Wednesday, October 9, 2013

Teaching Sense of Place

A few days ago myself and my colleague had a bunch of high school students come to our nature center. If you look back at my post Standards you will see that myself and the other grad fellow were creating curriculum for this school. Trying to meet the schools curriculum and teach them about nature was difficult. Trying to work creatively within the rigid education standards was probably the most challenging thing I've had to do in the education field. Keep in mind, I am not a trained educator. I'm mostly self taught and I've been learning tricks of the trade through experience, particularly with my old job in New Hampshire.

They arrived, and the day felt like a blur. We had planned everything. We were mostly just along for a roller coaster ride. We talked about the scientific method, random sampling and avoiding bias in your data, making observations, how to orient yourself to a map, and the forest itself. At the end we finally waved goodbye to the students and we slumped into chairs. My colleague said it well when she said 'wow I feel like I ran a marathon' I agree.

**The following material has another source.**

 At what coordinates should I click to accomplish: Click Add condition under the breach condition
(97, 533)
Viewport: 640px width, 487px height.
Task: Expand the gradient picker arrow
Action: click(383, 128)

Today we looked at our goals for this lesson and the overarching goals of the program and determined if we met our goals or if we needed to revisit them. We found that we did meet our goals and our lesson was in line with the program goals. But we felt that something was missing. The big picture was giving the kids a sense of place, to connect them to their plot. We had only spent 20 minutes at their plots this week. The truth was staring us in the face. We had connected the kids, in small ways, to the property, to each other and science, but we had failed to really hit home what we truly wanted. The vision was to have the students have ownership of their own plot.

I've had a series of posts focused on sense of place. I could talk the talk, walk the walk, but could I grow the feeling in others? Building a sense of place in myself wasn't a challenge but an activity, I could develop that by going out and observing. It's easy to use yourself as the guinea pig. While I was at my spot I had been observing a cocoon. I had been watching it grow and change. For a couple of weeks I would look to see if it was still there. I went the other day to see what it looked like now, and when I looked under the leaf it had been dangling from I noticed it wasn't there. I was sad. Where was it? I looked for the remnants of the cocoon and couldn't find it. I wondered if something didn't eat it or if the caterpillar completed its metamorphosis and flew away. I thought to myself the most I could hope for was that it flew away. Then I thought that this is a slight taste of how parents must feel when their kids go to college. I then realized with a bittersweet thought that my experiment with myself about sense of place, was working. I had become connected to a piece of my spot. I leaned back in the deer bed and looked at the sky thinking. I had succeeded, but why did I feel strange about it? My feelings towards the place changed. If someone had told me that a bird ate a cocoon anywhere else on the property I wouldn't have cared. But because it was my cocoon it meant something more. Even when I tried to rationalize life and death of a caterpillar I still felt uneasy. I determined that I felt this was because my experiment had worked. I had 'duped' myself into feeling emotions about the land. I had irrational thoughts about my place because I had grown to love it. I had fallen for my own experiment. I then had motivating thought, that sense of place WORKS. I had gone having zero connection to my nature center in Wisconsin to feeling the loss of one cocoon a few months later.

It had worked. But how do I get it to work in others. A huge part of my connection with this place is that I wanted to be connected. I was open to what it had to give me. How do I teach sense of place without sounding like a hippy with their head in the clouds? The first step is allowing the kids to spend as much time as possible at their places. It's not that I want to trick them into having emotional connections to their space, I want them to decide that they feel connected to their spot. I am going to work on putting as much time in the schedule to allow for the students just to be at their site. Having planned activities that will force them to look around, notice things will be a great way to help foster sense of place.